Return everything from the line that contains "You are a computer-use agent. 542x414 pixels." down to the line that contains "Instruction: Click the duplicate", with both of those lines included, and reproduce each line exactly as it appears in the records.

→ Records supplied
'''

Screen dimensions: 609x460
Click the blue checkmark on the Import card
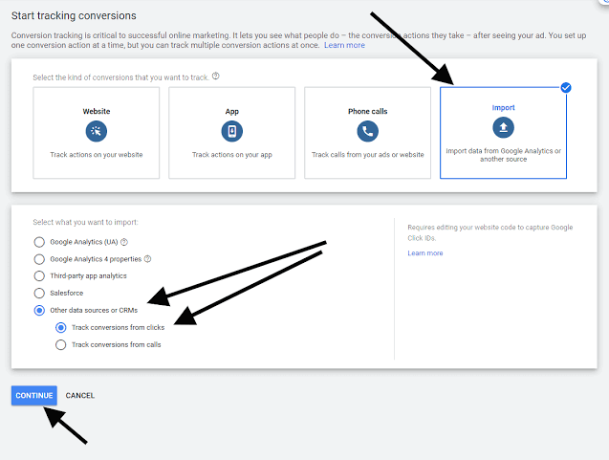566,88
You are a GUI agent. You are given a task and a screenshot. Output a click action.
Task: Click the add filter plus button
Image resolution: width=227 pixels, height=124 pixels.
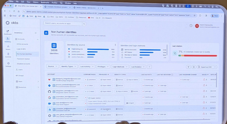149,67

'''
'''

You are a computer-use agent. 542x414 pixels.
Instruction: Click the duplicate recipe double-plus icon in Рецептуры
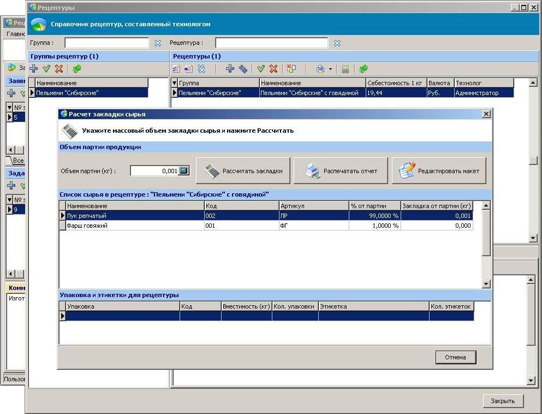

'''
'''

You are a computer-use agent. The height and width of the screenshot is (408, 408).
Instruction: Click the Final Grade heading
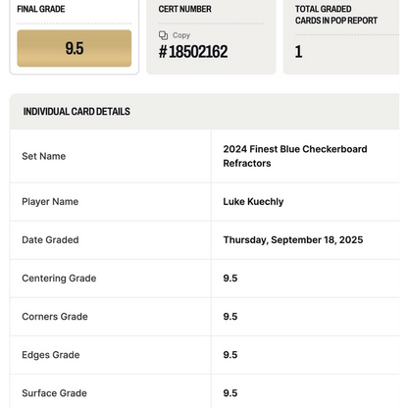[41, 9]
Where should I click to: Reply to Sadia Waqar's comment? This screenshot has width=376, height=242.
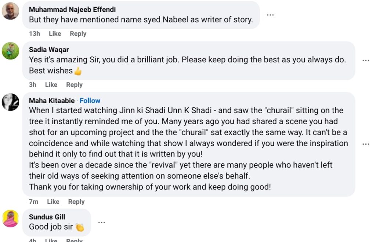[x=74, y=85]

'''

→ Answer to the task
You are a computer-use agent. 542x414 pixels.
Instruction: Click the duplicate recipe double-plus icon in Рецептуры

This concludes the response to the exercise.